Based on my reflections I rate my spiritual well being a 7, psychological well being a 5, and physical well being a 7.  This is much higher than I would have ranked it 2 weeks ago.
Spiritually with a 7 I would like to continue with my growth in the Lord and start trusting him more with my life.  I know that when I am able to do this that I will see the benefits that have been there for me all along if I just believed, trusted, and followed his guidance. 
Psychologically with a 5 I intend to take more time for the relaxation exercises, pilates, and possibly yoga so that I can experience the calming of the mind that comes from all of these activities.  I still have a constant battle with myself everyday to go to the gym and not feel guilty for taking the time away from other areas of my life.  This has been a battle for me to allow this time to take care of myself and know that I am worth it.  I am still trying to get over the eating out of boredom, frustration, depression, and all the time so pray for me while I continue on my journey towards a healthier well being.

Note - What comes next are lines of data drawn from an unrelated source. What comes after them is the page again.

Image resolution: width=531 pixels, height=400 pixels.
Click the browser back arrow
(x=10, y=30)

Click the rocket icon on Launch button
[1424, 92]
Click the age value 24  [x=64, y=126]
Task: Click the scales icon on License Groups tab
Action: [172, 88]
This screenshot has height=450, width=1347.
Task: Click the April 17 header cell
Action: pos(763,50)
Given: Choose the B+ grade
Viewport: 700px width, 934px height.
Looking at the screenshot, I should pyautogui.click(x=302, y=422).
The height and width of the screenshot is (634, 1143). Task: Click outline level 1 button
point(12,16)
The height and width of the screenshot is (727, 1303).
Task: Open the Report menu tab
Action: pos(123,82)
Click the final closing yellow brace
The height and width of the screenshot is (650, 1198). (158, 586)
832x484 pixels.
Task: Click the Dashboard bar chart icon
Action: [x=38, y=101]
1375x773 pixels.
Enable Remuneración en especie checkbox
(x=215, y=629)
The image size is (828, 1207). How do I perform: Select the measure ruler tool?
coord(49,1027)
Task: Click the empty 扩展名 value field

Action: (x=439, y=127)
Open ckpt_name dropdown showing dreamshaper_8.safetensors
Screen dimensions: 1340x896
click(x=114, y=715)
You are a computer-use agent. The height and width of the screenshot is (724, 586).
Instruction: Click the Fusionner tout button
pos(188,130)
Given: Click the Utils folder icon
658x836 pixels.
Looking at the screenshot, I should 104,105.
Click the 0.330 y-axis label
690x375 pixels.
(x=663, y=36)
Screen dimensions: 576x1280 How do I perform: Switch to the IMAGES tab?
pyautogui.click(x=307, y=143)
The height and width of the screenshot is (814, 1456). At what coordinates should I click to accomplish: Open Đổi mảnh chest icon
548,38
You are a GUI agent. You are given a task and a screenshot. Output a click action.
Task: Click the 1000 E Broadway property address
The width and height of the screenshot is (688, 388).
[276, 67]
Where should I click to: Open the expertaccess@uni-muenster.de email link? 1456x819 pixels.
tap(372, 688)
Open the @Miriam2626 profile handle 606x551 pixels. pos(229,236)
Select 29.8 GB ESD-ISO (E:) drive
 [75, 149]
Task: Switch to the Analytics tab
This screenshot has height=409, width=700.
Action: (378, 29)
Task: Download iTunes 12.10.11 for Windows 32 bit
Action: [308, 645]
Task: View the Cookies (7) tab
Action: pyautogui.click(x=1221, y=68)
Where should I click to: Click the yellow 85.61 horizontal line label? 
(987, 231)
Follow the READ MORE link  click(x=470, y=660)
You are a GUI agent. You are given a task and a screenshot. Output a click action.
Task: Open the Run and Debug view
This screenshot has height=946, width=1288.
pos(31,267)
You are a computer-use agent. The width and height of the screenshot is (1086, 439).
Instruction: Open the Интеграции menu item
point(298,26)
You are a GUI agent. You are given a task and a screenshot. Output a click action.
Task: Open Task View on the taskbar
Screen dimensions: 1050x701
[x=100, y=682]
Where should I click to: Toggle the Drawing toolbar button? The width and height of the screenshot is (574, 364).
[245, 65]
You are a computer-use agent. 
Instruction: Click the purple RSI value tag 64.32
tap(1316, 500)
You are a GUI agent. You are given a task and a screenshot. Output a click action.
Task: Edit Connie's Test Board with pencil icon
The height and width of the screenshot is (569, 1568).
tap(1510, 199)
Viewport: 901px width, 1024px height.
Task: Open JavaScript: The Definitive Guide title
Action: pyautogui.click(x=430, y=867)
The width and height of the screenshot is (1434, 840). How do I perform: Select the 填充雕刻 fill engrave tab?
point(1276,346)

Physically at a 7 I want to continue going to the gym 6 days a week so that I can see the results.  This includes not having to worry about illness, disease, and other conditions due to the abdominal fat that I have been carrying around for the longest time that leads to depression, CAD, diabetes, high blood pressure, and other conditions.  I am going to start adding weight training into my schedule of physical exercise once a week so think of me as this is not something that I look forward to but I know the benefits will be worth it. 
The relaxation exercise Crime of the Century was a wonderful experience for me. 
Some of the benefits included:
Focusing on my breathing, phrases that were encouraging to hear, the music and voice of the speaker were very calming and relaxing, and I felt calm and relaxed following the exercise.
I only had one frustrating thing for me with this exercise unless you count the fact that it ended to soon:
The visualizations of the colors was very difficult for me.  I am a very concrete person so I had a hard time trying to visualize the colors and the beams of light that they put out. 
May God bless each and everyone and let each of us experience a healthier and happier new year.